There’s a lot of hype going around social media surrounding OpenAI’s final announcement of its “12 Days of OpenAI” extravaganza. Following the release of o1, codenamed strawberry, earlier this year, they have now announced o3. (o2 was not immediately available for comment)
Here’s arguably the most important tweet regarding o3, from an AI researcher who designed one of the best known dataset/tasks meant to measure true reasoning ability:
Today OpenAI announced o3, its next-gen reasoning model. We've worked with OpenAI to test it on ARC-AGI, and we believe it represents a significant breakthrough in getting AI to adapt to novel tasks.
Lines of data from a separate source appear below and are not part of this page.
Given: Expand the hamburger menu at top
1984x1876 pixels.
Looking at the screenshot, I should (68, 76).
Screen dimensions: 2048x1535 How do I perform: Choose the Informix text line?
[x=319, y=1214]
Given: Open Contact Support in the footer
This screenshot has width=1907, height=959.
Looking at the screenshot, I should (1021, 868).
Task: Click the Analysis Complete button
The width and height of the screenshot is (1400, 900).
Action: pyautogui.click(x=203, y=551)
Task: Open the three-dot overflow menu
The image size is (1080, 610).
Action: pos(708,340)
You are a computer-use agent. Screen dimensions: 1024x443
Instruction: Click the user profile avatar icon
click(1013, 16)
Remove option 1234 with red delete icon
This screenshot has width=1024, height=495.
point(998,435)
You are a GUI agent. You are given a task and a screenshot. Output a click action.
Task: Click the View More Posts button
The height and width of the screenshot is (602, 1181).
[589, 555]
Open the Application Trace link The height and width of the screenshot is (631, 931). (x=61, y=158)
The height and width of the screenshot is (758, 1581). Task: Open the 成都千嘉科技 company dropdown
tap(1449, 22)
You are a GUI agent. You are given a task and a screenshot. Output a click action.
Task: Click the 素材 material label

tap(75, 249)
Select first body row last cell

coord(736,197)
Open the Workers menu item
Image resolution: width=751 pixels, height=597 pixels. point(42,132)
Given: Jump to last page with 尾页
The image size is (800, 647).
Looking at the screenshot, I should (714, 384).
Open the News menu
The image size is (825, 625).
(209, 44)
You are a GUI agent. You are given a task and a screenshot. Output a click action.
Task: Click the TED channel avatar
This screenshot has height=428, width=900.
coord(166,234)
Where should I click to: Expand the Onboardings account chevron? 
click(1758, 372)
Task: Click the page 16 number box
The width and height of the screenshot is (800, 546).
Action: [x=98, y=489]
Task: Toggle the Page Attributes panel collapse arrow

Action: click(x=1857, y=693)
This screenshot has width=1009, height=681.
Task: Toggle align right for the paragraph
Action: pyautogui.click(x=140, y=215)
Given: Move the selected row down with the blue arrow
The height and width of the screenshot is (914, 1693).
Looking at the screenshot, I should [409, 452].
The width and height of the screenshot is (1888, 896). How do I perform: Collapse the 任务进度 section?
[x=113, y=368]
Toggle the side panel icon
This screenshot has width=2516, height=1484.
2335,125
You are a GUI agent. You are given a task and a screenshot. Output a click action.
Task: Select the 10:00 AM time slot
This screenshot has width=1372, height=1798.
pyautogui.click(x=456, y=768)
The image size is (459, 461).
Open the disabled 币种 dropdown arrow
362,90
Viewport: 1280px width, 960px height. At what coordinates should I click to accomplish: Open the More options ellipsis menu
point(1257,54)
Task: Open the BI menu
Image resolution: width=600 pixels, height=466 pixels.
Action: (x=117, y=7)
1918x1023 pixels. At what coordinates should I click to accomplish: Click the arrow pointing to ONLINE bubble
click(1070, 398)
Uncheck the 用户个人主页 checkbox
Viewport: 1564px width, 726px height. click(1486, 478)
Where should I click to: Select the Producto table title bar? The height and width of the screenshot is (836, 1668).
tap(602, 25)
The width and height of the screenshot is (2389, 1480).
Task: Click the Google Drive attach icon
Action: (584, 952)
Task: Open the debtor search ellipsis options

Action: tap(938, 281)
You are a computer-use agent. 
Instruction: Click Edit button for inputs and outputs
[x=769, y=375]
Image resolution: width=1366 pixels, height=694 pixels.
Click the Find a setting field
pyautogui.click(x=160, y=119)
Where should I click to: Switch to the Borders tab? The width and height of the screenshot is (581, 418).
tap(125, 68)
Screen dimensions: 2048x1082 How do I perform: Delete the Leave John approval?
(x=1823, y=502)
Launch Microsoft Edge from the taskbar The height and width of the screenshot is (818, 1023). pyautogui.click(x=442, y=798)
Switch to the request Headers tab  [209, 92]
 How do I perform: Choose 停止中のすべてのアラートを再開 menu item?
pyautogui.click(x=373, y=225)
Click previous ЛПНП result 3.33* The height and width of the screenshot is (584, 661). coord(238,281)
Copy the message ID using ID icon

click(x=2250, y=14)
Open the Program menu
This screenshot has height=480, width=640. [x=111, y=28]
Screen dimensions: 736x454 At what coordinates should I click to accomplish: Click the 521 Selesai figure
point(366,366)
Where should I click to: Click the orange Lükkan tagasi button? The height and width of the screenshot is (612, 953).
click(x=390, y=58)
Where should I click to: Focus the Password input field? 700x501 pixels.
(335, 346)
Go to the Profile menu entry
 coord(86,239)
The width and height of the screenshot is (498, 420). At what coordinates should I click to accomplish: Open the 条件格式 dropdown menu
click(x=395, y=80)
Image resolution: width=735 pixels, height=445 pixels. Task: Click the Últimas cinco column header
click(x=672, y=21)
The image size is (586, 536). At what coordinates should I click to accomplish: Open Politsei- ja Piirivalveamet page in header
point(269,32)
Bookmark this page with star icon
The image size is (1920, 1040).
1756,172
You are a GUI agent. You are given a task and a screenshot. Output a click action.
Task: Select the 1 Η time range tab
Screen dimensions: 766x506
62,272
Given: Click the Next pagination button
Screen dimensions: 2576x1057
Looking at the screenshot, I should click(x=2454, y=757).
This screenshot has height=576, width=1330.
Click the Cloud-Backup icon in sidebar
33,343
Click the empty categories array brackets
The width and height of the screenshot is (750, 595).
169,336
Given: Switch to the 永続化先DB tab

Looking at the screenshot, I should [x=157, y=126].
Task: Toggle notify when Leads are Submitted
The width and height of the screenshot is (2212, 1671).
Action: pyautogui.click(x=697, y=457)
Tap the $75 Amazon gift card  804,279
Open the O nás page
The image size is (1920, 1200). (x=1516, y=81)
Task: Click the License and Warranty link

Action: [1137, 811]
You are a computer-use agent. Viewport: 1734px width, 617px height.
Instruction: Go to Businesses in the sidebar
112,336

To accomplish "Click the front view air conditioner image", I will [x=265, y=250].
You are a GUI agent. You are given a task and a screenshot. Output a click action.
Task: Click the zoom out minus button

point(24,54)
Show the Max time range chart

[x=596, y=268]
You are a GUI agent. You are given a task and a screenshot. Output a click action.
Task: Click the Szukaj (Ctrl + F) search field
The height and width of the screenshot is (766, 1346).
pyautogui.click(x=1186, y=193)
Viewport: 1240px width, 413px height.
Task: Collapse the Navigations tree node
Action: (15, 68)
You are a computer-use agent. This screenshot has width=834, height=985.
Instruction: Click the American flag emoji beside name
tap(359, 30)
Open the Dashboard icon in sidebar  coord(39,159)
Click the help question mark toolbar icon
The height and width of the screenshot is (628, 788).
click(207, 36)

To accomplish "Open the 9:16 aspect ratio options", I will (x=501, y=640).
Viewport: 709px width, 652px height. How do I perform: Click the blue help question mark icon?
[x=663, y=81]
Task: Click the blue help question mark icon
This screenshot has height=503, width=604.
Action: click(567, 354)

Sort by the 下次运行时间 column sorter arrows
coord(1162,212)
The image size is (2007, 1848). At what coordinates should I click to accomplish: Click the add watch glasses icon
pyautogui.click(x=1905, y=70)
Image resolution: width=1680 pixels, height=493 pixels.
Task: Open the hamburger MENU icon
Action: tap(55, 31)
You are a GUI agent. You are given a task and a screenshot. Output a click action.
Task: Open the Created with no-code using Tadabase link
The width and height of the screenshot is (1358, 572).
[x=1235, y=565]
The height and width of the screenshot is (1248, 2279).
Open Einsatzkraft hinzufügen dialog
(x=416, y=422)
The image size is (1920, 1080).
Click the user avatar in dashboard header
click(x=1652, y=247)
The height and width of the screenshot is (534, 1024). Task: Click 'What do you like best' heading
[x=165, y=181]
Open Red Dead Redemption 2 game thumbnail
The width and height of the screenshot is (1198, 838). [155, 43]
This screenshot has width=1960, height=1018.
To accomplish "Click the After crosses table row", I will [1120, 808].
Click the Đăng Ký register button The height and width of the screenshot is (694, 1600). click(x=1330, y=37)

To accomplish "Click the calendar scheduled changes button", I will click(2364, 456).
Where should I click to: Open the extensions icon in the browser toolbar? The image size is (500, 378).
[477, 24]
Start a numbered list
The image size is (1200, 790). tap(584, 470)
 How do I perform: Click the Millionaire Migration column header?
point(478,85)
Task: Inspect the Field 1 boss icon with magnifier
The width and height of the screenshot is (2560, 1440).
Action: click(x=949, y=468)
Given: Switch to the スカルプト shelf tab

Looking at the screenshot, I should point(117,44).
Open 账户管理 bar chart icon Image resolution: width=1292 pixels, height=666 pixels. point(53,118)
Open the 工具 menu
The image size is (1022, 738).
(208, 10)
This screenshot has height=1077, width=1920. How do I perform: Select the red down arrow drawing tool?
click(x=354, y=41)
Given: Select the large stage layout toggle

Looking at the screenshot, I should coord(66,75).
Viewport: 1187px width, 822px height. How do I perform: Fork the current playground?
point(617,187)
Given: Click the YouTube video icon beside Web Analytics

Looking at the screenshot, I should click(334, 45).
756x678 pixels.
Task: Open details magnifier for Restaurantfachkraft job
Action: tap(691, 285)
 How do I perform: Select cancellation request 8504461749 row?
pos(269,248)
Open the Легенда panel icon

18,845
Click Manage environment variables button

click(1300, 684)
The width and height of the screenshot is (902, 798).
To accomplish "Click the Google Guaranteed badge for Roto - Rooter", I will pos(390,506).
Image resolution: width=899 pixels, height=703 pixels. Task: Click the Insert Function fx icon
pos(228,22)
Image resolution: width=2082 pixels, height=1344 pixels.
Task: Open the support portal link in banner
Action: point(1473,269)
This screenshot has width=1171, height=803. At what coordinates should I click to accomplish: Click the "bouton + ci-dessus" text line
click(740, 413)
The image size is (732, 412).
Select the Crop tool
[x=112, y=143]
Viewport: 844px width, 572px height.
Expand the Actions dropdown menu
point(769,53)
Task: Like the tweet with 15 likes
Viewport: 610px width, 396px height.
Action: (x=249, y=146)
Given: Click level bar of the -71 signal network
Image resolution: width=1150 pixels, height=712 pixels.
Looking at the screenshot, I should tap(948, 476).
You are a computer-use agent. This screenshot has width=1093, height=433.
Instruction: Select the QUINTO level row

— François Chollet (@fchollet) December 20, 2024
It scores 75.7% on the semi-private eval in low-compute mode (for $20 per task… pic.twitter.com/ESQ9CNVCEA
This is a big milestone within AI research, but it has also led to some hyperbole:
Straight facts. Let that sink in.
— Chubby♨️ (@kimmonismus) December 21, 2024
1) there is no wall
2) AGI is here, next step ASI
3) exponential development is real
4) we are still accelerating
5) no end in sight
6) from o1 to o3 was 3 months! https://t.co/yLcHIy4lL9 pic.twitter.com/bBMMjq3jCp
As well as some ridiculous nonsense:
If you are a software engineer who’s three years into your career: quit now. there is not a single job in CS anymore. it's over. this field won't exist in 1.5 years.
— null (@nullpointered) December 19, 2024
But there are those who have pushed back on the hype:

How to achieve AGI in 2024:
— Andriy Burkov (@burkov) December 20, 2024
1. Define a benchmark with puzzles and call it "The AGI Testing Benchmark."
2. Fine-tune a VLM to solve these puzzles.
3. Declare the AGI achievement.
We still don’t know exactly how o1/o3 work, but most assume it’s a form of search combined with GPT-4.5 LLM(s). Inference costs to solve the most challenging problems are quite high ($1,000+).
Ultimately, my opinion is that while this is a big step forward for AI, we still have a long way to go to get to true AGI. I’ve believed for years now that more advanced inference algorithms would be necessary to get closer to human-level intelligence, and this appears to be one successful way of using more test-time compute to solve tougher problems. Progress will continue, but my guess is that we are still a decade or so away from genuine human-level intelligence.